### What needs to be done
An exact, complete copy of the data is all that is needed.

Task data: Begin

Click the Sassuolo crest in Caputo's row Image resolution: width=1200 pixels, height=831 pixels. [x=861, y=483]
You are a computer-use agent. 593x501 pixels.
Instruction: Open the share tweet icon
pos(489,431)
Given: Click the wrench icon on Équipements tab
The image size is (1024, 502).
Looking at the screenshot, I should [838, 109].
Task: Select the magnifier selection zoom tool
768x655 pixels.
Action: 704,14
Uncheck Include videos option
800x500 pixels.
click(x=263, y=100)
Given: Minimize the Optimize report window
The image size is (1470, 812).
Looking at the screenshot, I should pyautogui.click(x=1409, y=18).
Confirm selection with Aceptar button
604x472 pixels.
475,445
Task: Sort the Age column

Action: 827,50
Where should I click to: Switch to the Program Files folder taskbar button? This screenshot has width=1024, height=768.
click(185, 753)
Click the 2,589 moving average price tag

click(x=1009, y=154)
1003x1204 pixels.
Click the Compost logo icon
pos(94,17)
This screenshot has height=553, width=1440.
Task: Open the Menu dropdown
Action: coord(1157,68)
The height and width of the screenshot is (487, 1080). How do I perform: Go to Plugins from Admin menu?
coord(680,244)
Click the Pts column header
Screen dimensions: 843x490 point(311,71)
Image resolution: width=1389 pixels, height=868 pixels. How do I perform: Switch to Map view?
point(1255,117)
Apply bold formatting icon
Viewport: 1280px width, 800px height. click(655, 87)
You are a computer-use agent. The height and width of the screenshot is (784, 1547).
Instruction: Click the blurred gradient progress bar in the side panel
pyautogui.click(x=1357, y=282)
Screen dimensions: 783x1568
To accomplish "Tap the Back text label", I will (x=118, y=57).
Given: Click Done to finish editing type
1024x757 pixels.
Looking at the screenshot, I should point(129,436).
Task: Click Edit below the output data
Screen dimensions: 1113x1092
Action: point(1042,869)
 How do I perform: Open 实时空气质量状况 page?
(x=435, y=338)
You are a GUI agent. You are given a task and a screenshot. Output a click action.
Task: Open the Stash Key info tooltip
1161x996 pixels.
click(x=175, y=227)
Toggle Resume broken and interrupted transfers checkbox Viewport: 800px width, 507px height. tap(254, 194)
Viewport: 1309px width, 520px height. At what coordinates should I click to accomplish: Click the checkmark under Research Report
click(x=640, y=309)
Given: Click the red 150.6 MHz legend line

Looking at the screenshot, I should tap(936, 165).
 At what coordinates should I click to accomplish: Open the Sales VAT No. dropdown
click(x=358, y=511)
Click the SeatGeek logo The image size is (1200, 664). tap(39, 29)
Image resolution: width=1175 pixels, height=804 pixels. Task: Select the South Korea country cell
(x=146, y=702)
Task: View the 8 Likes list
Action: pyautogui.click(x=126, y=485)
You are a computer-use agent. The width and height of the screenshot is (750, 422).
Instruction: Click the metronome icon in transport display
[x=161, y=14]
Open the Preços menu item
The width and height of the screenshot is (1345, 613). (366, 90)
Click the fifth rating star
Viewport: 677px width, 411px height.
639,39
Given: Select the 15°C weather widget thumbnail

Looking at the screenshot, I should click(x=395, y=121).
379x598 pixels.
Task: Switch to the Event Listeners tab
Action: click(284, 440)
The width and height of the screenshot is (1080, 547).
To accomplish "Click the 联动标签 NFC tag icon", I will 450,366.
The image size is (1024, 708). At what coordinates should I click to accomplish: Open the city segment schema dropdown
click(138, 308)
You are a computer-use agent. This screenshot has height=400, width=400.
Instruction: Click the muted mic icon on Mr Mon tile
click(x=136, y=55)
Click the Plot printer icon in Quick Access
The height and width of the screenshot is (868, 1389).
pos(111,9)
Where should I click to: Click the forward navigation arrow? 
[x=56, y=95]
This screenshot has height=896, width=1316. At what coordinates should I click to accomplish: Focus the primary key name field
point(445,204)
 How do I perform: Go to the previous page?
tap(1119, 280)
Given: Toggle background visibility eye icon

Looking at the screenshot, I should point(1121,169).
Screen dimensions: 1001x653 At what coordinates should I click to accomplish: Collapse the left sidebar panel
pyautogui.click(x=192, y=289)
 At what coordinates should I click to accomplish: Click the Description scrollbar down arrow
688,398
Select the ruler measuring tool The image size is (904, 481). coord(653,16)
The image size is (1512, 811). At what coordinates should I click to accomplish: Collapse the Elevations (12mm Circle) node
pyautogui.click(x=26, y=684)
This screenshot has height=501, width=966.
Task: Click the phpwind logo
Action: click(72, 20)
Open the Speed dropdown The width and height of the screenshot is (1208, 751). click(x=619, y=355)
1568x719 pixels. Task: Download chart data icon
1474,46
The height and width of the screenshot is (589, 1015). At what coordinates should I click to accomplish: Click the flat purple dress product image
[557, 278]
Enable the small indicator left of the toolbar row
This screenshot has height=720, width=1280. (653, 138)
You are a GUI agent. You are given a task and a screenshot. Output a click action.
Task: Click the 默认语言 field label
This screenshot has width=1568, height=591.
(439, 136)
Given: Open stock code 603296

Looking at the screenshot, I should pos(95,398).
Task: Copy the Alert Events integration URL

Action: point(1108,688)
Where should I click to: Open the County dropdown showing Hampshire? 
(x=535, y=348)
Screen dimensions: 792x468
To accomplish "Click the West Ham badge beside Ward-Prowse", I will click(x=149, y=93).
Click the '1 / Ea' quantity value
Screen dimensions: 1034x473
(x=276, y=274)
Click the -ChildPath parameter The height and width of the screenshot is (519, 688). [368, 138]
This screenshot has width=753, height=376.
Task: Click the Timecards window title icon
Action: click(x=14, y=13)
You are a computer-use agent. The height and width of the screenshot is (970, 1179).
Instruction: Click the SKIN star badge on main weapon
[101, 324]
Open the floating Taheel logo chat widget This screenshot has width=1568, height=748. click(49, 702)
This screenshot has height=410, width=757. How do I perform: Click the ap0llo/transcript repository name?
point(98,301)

Task data: End

### Output of the exercise
Click the Sassuolo crest in Caputo's row Image resolution: width=1200 pixels, height=831 pixels. [x=861, y=483]
You are a computer-use agent. 593x501 pixels.
Instruction: Open the share tweet icon
pos(489,431)
Given: Click the wrench icon on Équipements tab
The image size is (1024, 502).
Looking at the screenshot, I should [838, 109].
Task: Select the magnifier selection zoom tool
768x655 pixels.
Action: 704,14
Uncheck Include videos option
800x500 pixels.
click(x=263, y=100)
Given: Minimize the Optimize report window
The image size is (1470, 812).
Looking at the screenshot, I should pyautogui.click(x=1409, y=18).
Confirm selection with Aceptar button
604x472 pixels.
475,445
Task: Sort the Age column

Action: 827,50
Where should I click to: Switch to the Program Files folder taskbar button? This screenshot has width=1024, height=768.
click(185, 753)
Click the 2,589 moving average price tag

click(x=1009, y=154)
1003x1204 pixels.
Click the Compost logo icon
pos(94,17)
This screenshot has height=553, width=1440.
Task: Open the Menu dropdown
Action: coord(1157,68)
The height and width of the screenshot is (487, 1080). How do I perform: Go to Plugins from Admin menu?
coord(680,244)
Click the Pts column header
Screen dimensions: 843x490 point(311,71)
Image resolution: width=1389 pixels, height=868 pixels. How do I perform: Switch to Map view?
point(1255,117)
Apply bold formatting icon
Viewport: 1280px width, 800px height. click(655, 87)
You are a computer-use agent. The height and width of the screenshot is (784, 1547).
Instruction: Click the blurred gradient progress bar in the side panel
pyautogui.click(x=1357, y=282)
Screen dimensions: 783x1568
To accomplish "Tap the Back text label", I will (x=118, y=57).
Given: Click Done to finish editing type
1024x757 pixels.
Looking at the screenshot, I should point(129,436).
Task: Click Edit below the output data
Screen dimensions: 1113x1092
Action: point(1042,869)
 How do I perform: Open 实时空气质量状况 page?
(x=435, y=338)
You are a GUI agent. You are given a task and a screenshot. Output a click action.
Task: Open the Stash Key info tooltip
1161x996 pixels.
click(x=175, y=227)
Toggle Resume broken and interrupted transfers checkbox Viewport: 800px width, 507px height. tap(254, 194)
Viewport: 1309px width, 520px height. At what coordinates should I click to accomplish: Click the checkmark under Research Report
click(x=640, y=309)
Given: Click the red 150.6 MHz legend line

Looking at the screenshot, I should tap(936, 165).
 At what coordinates should I click to accomplish: Open the Sales VAT No. dropdown
click(x=358, y=511)
Click the SeatGeek logo The image size is (1200, 664). tap(39, 29)
Image resolution: width=1175 pixels, height=804 pixels. Task: Select the South Korea country cell
(x=146, y=702)
Task: View the 8 Likes list
Action: pyautogui.click(x=126, y=485)
You are a computer-use agent. The width and height of the screenshot is (750, 422).
Instruction: Click the metronome icon in transport display
[x=161, y=14]
Open the Preços menu item
The width and height of the screenshot is (1345, 613). (366, 90)
Click the fifth rating star
Viewport: 677px width, 411px height.
639,39
Given: Select the 15°C weather widget thumbnail

Looking at the screenshot, I should click(x=395, y=121).
379x598 pixels.
Task: Switch to the Event Listeners tab
Action: click(284, 440)
The width and height of the screenshot is (1080, 547).
To accomplish "Click the 联动标签 NFC tag icon", I will 450,366.
The image size is (1024, 708). At what coordinates should I click to accomplish: Open the city segment schema dropdown
click(138, 308)
You are a computer-use agent. This screenshot has height=400, width=400.
Instruction: Click the muted mic icon on Mr Mon tile
click(x=136, y=55)
Click the Plot printer icon in Quick Access
The height and width of the screenshot is (868, 1389).
pos(111,9)
Where should I click to: Click the forward navigation arrow? 
[x=56, y=95]
This screenshot has height=896, width=1316. At what coordinates should I click to accomplish: Focus the primary key name field
point(445,204)
 How do I perform: Go to the previous page?
tap(1119, 280)
Given: Toggle background visibility eye icon

Looking at the screenshot, I should point(1121,169).
Screen dimensions: 1001x653 At what coordinates should I click to accomplish: Collapse the left sidebar panel
pyautogui.click(x=192, y=289)
 At what coordinates should I click to accomplish: Click the Description scrollbar down arrow
688,398
Select the ruler measuring tool The image size is (904, 481). coord(653,16)
The image size is (1512, 811). At what coordinates should I click to accomplish: Collapse the Elevations (12mm Circle) node
pyautogui.click(x=26, y=684)
This screenshot has height=501, width=966.
Task: Click the phpwind logo
Action: click(72, 20)
Open the Speed dropdown The width and height of the screenshot is (1208, 751). click(x=619, y=355)
1568x719 pixels. Task: Download chart data icon
1474,46
The height and width of the screenshot is (589, 1015). At what coordinates should I click to accomplish: Click the flat purple dress product image
[557, 278]
Enable the small indicator left of the toolbar row
This screenshot has height=720, width=1280. (653, 138)
You are a GUI agent. You are given a task and a screenshot. Output a click action.
Task: Click the 默认语言 field label
This screenshot has width=1568, height=591.
(439, 136)
Given: Open stock code 603296

Looking at the screenshot, I should pos(95,398).
Task: Copy the Alert Events integration URL

Action: point(1108,688)
Where should I click to: Open the County dropdown showing Hampshire? 
(x=535, y=348)
Screen dimensions: 792x468
To accomplish "Click the West Ham badge beside Ward-Prowse", I will click(x=149, y=93).
Click the '1 / Ea' quantity value
Screen dimensions: 1034x473
(x=276, y=274)
Click the -ChildPath parameter The height and width of the screenshot is (519, 688). [368, 138]
This screenshot has width=753, height=376.
Task: Click the Timecards window title icon
Action: click(x=14, y=13)
You are a computer-use agent. The height and width of the screenshot is (970, 1179).
Instruction: Click the SKIN star badge on main weapon
[101, 324]
Open the floating Taheel logo chat widget This screenshot has width=1568, height=748. click(49, 702)
This screenshot has height=410, width=757. How do I perform: Click the ap0llo/transcript repository name?
point(98,301)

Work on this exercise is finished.